El ozono se ha comprobado desde hace varios años que es muy útil para la cosmetología combatiendo problemas como la celulitis, arrugas, várices y estrías pues ayuda a la regeneración de la piel y los tejidos.

El ozono forma Ozónidos en el organismo, los cuales traen propiedades terapéuticas, entre ellos:

 

Celulitis, arrugas, várices y estrías

A esto se define que la célula sana está en grado de defenderse de las agresiones ambientales gracias a una acción que neutraliza y hace inactiva la especie intermedia en la elevada agresividad como la de los radicales libres.

El cansancio de la célula se provoca por la disminución de la actividad celular producida por: la edad, excesiva exposición a la luz solar, alimentación deficiente, smog y contaminación ambiental, estrés laboral y de traumas psicológicos. Este cansancio de la célula se manifiesta  más frecuentemente en la piel y presenta una presión que disminuye su capacidad de defensa y regeneración.

Se ha descubierto que los Ozónidos penetran con facilidad en la membrana celular con lo cual se obtiene una aceleración de la glicólisis, el aumento de la disponibilidad de energía para la célula y el aumento de los valores de las enzimas dispuestas a la neutralización de las sustancias tóxicas.

En pruebas realizadas en Europa se comprobó que los Ozónidos destruyen el ácido láctico, proporcionan nueva energía a las células, incentivan el metabolismo de las masas adiposas, mejoran la circulación sanguínea, atenúan el aspecto de la “piel de naranja”, impiden al ácido láctico en exceso

desestructurar y apretar el tejido cutáneo, y como resultados visibles se ha notado la reducción de la circunferencia de los muslos y el abdomen.

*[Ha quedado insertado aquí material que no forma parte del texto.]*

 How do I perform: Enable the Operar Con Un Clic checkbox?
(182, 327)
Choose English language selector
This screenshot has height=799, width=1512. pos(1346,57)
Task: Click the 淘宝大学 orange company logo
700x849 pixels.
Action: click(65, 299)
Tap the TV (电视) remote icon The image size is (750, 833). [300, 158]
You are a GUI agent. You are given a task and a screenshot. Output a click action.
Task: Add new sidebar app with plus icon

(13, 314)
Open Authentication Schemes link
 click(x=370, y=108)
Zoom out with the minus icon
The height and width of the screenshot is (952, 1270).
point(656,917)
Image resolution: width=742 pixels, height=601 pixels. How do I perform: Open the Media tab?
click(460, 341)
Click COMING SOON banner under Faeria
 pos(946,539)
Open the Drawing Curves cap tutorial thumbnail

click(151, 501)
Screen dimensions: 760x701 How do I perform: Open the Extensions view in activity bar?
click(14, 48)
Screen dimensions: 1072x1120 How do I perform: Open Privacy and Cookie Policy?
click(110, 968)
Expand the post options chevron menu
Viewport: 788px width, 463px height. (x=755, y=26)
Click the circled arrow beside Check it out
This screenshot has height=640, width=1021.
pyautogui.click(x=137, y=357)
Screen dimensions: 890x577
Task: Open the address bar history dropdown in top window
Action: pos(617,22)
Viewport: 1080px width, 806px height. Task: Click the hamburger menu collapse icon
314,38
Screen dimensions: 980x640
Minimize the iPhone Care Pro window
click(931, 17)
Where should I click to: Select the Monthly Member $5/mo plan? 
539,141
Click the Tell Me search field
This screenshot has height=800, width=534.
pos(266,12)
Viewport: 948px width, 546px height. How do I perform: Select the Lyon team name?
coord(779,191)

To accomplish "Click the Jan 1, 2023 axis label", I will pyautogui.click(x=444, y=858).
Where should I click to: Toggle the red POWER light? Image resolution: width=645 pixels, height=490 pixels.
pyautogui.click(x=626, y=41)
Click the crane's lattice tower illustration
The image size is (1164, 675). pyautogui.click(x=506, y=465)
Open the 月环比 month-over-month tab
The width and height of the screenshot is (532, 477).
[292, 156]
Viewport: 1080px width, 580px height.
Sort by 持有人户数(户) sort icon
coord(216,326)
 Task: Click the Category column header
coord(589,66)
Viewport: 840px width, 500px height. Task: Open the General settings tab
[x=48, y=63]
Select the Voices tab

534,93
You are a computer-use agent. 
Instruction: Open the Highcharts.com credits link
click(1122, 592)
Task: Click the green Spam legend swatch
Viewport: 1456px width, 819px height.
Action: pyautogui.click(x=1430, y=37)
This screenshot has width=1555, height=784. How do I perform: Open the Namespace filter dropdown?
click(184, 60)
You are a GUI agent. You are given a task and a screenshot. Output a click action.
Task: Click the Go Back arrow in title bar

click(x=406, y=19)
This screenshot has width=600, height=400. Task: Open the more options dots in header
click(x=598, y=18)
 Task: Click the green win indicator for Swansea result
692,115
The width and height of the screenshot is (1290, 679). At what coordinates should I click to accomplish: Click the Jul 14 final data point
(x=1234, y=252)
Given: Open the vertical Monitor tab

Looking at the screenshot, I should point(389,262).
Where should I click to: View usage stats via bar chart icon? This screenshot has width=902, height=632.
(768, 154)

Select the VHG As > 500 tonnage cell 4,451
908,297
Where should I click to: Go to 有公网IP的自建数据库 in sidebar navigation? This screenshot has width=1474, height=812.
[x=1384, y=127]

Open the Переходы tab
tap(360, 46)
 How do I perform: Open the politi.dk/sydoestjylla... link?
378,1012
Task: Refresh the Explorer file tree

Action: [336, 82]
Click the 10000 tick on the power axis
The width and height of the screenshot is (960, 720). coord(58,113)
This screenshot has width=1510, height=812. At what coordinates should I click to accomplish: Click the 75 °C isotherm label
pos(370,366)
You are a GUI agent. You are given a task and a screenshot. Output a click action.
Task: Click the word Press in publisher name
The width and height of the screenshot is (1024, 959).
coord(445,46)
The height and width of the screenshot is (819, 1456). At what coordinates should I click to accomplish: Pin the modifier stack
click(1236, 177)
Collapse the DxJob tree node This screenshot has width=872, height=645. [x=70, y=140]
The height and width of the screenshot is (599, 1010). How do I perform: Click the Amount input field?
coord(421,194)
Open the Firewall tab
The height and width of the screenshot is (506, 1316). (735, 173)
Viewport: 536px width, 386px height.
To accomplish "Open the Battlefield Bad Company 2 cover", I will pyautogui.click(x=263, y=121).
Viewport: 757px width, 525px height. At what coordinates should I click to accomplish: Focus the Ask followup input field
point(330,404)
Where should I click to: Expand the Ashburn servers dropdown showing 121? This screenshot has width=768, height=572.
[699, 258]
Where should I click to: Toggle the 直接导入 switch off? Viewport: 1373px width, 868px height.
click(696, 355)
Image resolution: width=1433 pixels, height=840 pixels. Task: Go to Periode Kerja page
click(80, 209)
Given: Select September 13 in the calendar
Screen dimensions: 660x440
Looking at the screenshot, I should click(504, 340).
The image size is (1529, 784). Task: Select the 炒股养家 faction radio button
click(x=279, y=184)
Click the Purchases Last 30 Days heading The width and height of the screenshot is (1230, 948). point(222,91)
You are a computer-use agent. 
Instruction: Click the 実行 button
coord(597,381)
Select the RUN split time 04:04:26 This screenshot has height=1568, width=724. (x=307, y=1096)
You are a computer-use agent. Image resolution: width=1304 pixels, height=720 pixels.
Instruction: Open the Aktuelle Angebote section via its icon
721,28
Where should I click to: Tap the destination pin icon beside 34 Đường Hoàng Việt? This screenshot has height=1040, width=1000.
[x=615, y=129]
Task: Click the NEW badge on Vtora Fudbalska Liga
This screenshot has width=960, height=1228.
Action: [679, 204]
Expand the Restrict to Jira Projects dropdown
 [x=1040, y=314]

El ozono oxigena los tejidos y mejoran la micro-circulación de los capilares gracias a su acción sobre la hemoglobina y los glóbulos rojos. Paralelamente rompe el doble enlace de los ácidos grasos insaturados que son hidrófobos (enemigos del agua) y los convierte en hidrófilos (amigos del agua) con lo que al adquirir el carácter de solubles se facilita su eliminación. Asimismo disminuye el nivel de ácido úrico. Y todo ello sin olvidar que el ozono tiene propiedades anti-inflamatorias, bactericidas y analgésicas.

Particularmente en el rostro otorga protección a través de la aceleración de la actividad enzimática de defensa de las sustancias que provocan daño en la piel, así como aumentar la energía celular gracias al aumento del contenido de ATP, y proporcionar una purificación gracias a la acción de control de la flora microbiana.

Los resultados que se obtienen son: defensas naturales, energía en los fibroblastos, producción de colágeno, velocidad en los procesos de reparación, salud en la piel. De esta manera se atacan los problemas de imperfecciones y manchas cutáneas, acné, producto seboso, arrugas y daño debido a las agresiones ambientales.